### Source passage:
┏━━

Massive earthquakes don’t just shake the earth – they make speed of light adjustments to the Earth’s gravitational field. Researchers have now trained computers to identify these tiny gravitational signals and to mark the location and size of a strong quake almost instantly.
It is a first step to creating an early warning system for the planet’s most powerful quakes, say scientists in the journal Nature.
Current seismic wave based detection methods have difficulty distinguishing between, for example, a magnitude 7.5 and magnitude 9 quake in the few seconds following such an event.
However, seismic waves are not the earliest signs of a quake. All the mass moving around in a big earthquake also changes the density of the rocks at different locations. Those shifts in density equate to tiny changes in Earth’s gravitational field, producing ‘elastogravity’ waves that travel through the ground at the speed of light.

┗━━

### Material provided:

┏━━

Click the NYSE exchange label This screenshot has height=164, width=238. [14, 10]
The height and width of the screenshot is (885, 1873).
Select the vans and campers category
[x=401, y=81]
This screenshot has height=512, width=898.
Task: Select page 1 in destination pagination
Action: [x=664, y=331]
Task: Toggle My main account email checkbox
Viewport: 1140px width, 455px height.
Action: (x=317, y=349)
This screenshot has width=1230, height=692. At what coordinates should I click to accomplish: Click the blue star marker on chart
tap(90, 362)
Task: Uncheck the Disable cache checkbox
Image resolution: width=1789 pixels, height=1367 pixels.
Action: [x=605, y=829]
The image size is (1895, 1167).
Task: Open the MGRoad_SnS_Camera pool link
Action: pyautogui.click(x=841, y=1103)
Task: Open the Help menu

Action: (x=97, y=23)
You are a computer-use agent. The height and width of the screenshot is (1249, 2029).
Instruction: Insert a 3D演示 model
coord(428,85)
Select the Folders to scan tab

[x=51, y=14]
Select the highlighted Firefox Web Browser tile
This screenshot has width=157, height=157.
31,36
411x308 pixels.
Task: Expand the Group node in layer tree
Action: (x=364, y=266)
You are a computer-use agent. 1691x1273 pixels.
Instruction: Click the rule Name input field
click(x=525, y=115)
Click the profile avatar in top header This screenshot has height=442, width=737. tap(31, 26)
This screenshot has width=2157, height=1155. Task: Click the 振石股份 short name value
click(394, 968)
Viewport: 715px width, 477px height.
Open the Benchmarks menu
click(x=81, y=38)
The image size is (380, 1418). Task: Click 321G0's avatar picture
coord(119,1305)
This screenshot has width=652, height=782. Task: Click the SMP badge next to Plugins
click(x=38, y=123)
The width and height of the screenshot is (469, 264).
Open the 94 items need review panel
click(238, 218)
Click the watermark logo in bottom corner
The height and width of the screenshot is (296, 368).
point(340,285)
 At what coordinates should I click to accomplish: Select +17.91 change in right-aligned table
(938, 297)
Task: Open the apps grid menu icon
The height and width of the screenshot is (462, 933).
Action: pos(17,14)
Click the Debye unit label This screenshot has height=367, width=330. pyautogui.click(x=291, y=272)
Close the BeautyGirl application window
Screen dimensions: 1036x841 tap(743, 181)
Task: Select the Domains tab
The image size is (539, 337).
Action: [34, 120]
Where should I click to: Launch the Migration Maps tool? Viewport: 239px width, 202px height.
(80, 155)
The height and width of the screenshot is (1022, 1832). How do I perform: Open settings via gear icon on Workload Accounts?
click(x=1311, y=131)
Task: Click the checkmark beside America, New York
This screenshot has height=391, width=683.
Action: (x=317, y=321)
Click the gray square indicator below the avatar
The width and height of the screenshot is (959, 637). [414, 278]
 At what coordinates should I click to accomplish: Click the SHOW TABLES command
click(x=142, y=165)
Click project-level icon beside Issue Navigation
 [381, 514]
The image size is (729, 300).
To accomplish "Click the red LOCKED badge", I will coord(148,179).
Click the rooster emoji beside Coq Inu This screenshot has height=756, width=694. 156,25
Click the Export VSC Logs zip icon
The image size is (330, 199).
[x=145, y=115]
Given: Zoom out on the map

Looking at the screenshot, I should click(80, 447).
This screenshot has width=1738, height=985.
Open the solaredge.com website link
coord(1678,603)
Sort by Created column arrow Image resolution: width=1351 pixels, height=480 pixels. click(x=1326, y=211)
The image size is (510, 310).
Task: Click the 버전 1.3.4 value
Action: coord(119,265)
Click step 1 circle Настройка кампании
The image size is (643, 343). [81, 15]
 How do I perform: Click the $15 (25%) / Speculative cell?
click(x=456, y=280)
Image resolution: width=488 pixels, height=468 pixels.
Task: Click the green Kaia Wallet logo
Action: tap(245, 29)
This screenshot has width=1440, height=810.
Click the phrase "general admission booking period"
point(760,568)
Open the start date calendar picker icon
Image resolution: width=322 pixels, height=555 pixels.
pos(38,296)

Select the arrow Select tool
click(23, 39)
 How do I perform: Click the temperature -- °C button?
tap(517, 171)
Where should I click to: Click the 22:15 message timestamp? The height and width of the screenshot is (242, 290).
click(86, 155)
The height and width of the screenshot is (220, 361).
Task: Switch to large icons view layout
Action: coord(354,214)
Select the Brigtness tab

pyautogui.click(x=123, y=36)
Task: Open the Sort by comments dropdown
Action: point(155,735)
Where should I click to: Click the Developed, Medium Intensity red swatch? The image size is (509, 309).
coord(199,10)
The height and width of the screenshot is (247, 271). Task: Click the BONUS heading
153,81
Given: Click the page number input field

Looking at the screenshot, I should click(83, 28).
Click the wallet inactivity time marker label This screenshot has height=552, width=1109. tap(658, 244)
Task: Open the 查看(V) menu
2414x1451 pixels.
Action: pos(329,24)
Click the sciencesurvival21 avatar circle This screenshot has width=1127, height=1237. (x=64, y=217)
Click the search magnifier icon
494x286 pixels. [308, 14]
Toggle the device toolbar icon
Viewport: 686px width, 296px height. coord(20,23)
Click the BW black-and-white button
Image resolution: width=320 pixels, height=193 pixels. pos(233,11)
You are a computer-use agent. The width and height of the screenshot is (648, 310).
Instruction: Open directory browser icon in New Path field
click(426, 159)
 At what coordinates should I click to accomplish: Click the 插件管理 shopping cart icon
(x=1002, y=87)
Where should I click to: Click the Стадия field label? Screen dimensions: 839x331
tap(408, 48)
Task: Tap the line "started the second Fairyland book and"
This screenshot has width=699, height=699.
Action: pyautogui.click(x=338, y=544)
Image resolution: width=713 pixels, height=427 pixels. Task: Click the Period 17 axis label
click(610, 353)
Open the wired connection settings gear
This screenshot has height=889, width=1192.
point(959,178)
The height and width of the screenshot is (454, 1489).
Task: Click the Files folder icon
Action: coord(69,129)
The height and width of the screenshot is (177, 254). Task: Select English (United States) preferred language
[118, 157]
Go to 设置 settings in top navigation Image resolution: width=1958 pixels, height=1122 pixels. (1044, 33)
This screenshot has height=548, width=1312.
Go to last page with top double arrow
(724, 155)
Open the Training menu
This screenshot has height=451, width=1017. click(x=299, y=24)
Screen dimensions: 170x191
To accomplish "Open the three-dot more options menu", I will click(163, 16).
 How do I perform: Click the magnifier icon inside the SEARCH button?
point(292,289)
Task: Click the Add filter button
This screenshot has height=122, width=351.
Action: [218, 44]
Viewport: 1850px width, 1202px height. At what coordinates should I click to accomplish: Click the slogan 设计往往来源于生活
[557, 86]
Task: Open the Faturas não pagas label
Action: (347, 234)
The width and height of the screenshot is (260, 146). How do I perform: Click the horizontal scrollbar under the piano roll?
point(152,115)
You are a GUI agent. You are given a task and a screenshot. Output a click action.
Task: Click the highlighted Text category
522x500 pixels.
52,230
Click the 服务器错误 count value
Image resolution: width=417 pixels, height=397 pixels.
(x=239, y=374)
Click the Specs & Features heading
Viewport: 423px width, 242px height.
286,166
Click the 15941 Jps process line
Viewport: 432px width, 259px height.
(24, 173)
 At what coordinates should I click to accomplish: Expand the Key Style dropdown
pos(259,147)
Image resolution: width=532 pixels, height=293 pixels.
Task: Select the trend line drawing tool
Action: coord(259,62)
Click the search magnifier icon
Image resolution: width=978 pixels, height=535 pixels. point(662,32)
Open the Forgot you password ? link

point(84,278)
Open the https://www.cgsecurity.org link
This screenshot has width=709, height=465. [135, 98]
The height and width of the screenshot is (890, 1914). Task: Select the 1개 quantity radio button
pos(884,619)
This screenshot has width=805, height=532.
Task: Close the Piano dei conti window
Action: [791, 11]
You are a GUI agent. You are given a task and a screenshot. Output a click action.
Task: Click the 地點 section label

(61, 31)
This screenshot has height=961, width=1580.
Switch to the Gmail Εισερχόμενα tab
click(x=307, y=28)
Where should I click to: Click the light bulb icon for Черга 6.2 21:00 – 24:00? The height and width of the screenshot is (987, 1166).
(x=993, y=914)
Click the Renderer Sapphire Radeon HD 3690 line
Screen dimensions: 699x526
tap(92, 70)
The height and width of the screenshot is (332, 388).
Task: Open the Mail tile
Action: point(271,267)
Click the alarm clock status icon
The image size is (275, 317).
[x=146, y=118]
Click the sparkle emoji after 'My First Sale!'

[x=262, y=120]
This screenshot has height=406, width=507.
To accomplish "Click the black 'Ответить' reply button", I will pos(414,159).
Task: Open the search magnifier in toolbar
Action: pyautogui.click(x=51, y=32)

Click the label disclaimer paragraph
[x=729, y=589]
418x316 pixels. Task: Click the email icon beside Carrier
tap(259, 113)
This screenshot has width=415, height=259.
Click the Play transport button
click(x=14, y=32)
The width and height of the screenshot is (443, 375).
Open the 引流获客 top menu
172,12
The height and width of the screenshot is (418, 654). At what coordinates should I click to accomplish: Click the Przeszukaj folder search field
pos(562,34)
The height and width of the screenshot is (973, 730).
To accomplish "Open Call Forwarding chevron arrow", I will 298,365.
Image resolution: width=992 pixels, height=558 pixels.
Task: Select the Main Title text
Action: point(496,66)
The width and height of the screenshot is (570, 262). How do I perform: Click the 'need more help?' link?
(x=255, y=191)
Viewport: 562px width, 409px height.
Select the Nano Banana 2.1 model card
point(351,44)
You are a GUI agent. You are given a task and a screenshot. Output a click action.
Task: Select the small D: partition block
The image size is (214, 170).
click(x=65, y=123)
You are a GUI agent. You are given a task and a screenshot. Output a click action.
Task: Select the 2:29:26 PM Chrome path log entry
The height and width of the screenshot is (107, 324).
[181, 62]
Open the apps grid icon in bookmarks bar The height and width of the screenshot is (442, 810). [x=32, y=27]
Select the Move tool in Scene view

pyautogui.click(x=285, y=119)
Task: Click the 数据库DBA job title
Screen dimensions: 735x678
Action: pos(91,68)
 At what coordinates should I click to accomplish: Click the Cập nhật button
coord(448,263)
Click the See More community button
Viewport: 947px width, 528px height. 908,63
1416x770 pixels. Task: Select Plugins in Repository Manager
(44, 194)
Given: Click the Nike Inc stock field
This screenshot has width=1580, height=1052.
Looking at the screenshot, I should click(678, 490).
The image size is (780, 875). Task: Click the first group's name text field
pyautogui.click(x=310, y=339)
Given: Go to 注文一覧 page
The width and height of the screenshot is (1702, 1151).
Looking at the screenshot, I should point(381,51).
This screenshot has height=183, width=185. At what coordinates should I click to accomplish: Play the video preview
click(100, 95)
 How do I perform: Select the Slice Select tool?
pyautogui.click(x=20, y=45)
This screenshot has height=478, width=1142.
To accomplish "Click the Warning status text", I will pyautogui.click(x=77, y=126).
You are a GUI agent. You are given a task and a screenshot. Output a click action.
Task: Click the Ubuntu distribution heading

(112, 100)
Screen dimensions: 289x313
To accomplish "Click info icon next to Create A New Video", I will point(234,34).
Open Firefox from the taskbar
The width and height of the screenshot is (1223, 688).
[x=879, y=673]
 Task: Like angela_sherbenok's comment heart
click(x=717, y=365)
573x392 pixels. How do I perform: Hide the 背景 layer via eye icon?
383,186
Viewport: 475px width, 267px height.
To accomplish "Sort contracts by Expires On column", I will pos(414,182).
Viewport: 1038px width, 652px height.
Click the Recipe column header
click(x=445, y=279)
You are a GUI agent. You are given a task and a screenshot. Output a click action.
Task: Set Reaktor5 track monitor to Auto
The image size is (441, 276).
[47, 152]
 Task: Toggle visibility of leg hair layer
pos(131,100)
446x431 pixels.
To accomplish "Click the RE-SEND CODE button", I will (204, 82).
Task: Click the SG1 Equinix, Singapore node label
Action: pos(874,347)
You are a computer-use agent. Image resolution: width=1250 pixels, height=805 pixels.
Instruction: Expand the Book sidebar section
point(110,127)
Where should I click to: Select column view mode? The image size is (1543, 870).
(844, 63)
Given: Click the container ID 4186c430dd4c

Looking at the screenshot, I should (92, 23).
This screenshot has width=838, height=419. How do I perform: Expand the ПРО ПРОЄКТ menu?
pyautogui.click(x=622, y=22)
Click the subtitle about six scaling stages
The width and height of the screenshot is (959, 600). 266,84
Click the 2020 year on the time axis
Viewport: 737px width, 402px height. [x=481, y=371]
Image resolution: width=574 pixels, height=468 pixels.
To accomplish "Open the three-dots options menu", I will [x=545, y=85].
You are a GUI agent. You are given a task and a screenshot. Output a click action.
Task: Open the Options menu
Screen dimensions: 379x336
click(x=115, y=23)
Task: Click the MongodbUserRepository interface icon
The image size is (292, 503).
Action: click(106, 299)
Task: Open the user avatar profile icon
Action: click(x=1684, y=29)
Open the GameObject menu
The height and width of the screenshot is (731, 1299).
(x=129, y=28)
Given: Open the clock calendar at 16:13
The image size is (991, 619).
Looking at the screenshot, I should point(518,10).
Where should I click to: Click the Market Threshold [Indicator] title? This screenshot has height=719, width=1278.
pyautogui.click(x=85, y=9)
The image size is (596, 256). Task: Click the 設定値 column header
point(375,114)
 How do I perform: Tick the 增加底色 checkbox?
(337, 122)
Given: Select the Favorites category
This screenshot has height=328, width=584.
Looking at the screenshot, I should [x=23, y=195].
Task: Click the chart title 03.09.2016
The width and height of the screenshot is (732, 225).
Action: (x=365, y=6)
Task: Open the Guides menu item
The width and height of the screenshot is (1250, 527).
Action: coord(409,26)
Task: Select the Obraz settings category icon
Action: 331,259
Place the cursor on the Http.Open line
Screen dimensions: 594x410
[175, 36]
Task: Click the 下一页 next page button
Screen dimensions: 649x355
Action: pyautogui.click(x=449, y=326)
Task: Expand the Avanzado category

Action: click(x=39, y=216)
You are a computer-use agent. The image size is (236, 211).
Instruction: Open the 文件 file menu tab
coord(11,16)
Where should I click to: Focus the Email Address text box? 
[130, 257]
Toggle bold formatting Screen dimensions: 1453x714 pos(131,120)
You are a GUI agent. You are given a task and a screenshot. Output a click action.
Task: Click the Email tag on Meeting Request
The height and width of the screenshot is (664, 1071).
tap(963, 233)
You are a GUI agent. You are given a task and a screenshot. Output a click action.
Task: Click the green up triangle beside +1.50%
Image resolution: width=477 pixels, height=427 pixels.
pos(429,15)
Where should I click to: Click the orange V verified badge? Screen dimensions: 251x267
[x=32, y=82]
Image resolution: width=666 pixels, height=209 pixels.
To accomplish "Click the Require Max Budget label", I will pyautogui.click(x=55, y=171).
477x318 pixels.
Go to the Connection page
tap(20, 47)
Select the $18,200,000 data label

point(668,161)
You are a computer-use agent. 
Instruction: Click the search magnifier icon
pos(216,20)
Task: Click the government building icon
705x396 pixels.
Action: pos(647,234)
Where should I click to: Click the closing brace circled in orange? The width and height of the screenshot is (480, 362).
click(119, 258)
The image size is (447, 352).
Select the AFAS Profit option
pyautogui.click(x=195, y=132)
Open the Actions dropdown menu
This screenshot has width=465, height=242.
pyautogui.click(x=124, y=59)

┗━━

### Task prompt:
Print the earthquake gravity-signal passage again in full, word for word.

### Task response:
Massive earthquakes don’t just shake the earth – they make speed of light adjustments to the Earth’s gravitational field. Researchers have now trained computers to identify these tiny gravitational signals and to mark the location and size of a strong quake almost instantly.
It is a first step to creating an early warning system for the planet’s most powerful quakes, say scientists in the journal Nature.
Current seismic wave based detection methods have difficulty distinguishing between, for example, a magnitude 7.5 and magnitude 9 quake in the few seconds following such an event.
However, seismic waves are not the earliest signs of a quake. All the mass moving around in a big earthquake also changes the density of the rocks at different locations. Those shifts in density equate to tiny changes in Earth’s gravitational field, producing ‘elastogravity’ waves that travel through the ground at the speed of light.